I think the training requirements for SWAS people who will be providing
technical consultancy (NOT contract programming) to customers and the
training requirements for external DECwindows programmers are so similar
that they are worth considering together.
First a point of clarification, certainly for SWAS in the UK there is
a distinction between pre-sales and post-sales work. I am talking about
post-sales work, the stuff that gets paid for (at rates that would make
me rich very quickly if I got it all :-) and demands that the SWAS
consultant has in depth programming credibility with the customer.
For the training requirements....
I would like to see the training encompass not only programming but
application architecture. I don't mean architecture in the sense Xlib is
connected to the Intrinsics and the Intrinsics is connected to the Toolkit
and the Toolkit..... I would like to see training covering how to build a
distributed DECwindows based application, how it can relate to the features
of a LAVC, how resilience can be catered for, how to make it manageable
etc.
As far as the method is concerned, as the idea is to provide this training
on videos, hands on is a bit of a problem, but it is important to provide
examples. That may seem obvious, but instead of treating the training as
having to adopt either one of two approaches as .6 and .7 seem to imply why
not mix examples with architecture. Both are important and one relates to
theory and the other to practice. It is known that all humans learn by
intaking a bit of theory, then testing it out, learning from the mistakes
in their understanding, then taking in more theory and round and round
again. The videos should respect this approach.
Lastly, I have introduced and loosely trained a number of customers and
all seem to have benifited from the alternating theory/example method.

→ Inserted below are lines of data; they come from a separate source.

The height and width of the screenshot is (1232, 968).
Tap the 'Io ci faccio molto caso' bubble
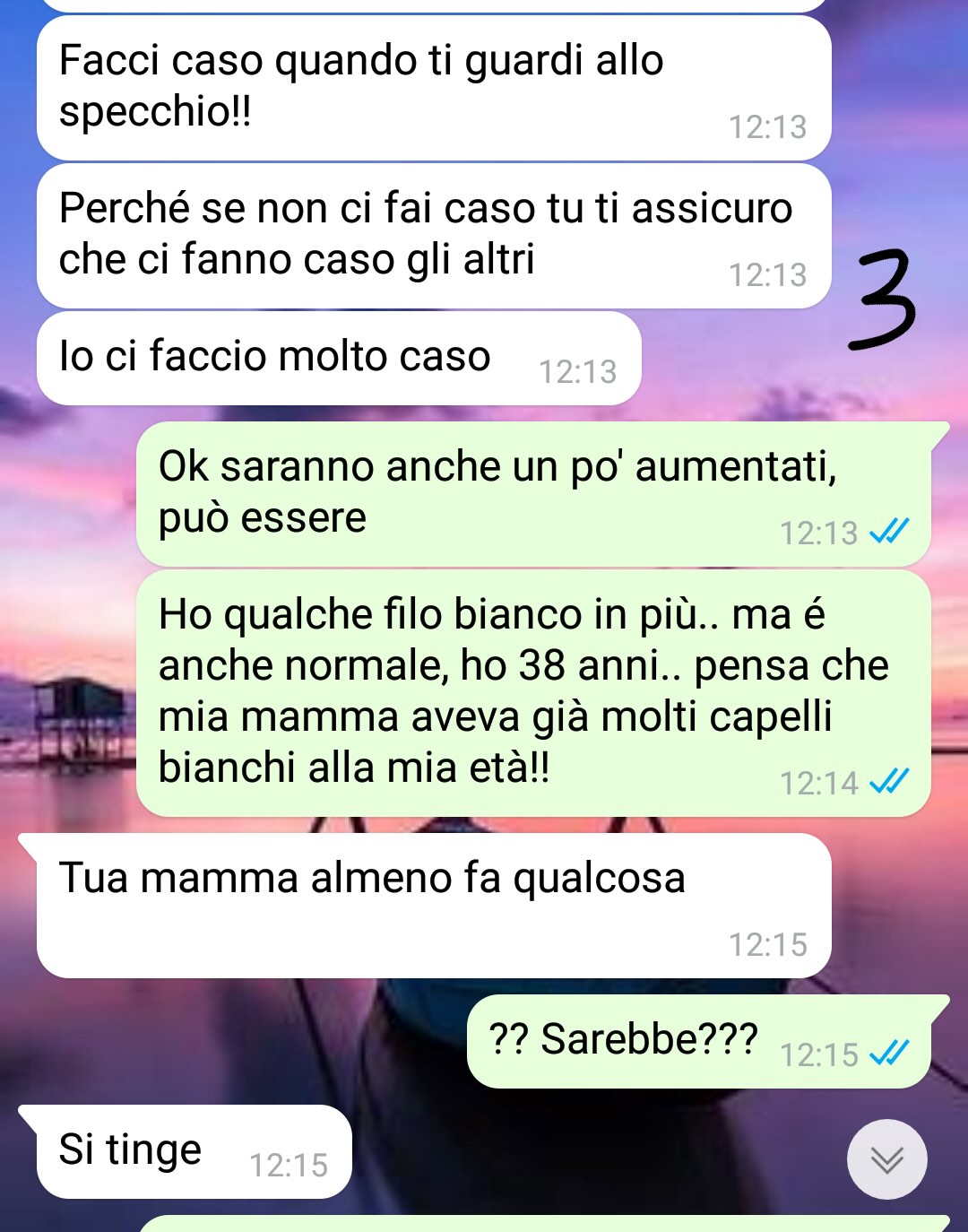click(x=339, y=358)
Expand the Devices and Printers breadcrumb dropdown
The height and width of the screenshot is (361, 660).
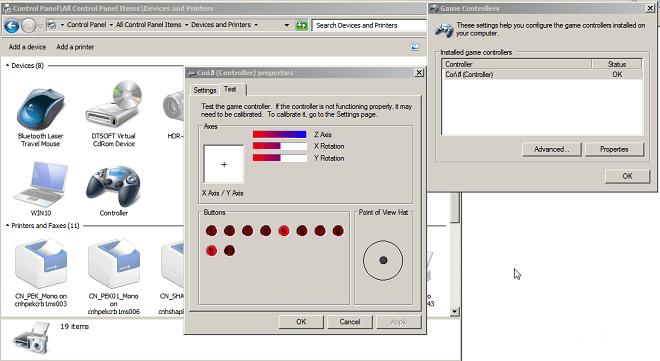pos(255,25)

Mike Collins, at the coalface in London.
|
713.10 | not everyone learns the same way | SMURF::HOFFMAN | anywhere in the universe | Fri May 12 1989 09:14 | 25 |
|
re .9
>>> It is known that all humans learn by intaking a bit of theory,
>>> then testing it out, learning from the mistakes in their
>>> understanding, then taking in more theory and round and
>>> round again. The videos should respect this approach.
Let's be reasonable. Not all humans do anything in the same way,
and that includes learning. Some people do better with all the
concepts in place, and others can do without the theory until
after they've been practicing for a while. Many, of course,
learn as you have described.
Overall, your points are well-taken. It is important, however,
to allow for diverse styles of learning and presentation of
materials.
John Hoffman
ULTRIX DECwindows Engineering
|
713.11 | What does a widget look like, anyway? | 29095::B_WACKER | | Wed May 24 1989 16:14 | 9 |
| Somewhere you should build a simple widget since that's the only way
you'll ever explain what one is.
Also, being at the CSC I guess I'm "remedial support" which, contrary
to an earlier note, needs to know programming as well as support
hints/kinks. Often a customer's difficult how to question is caused
by bad design. Only if we also know programming well can we give the
customer the guidance they really need.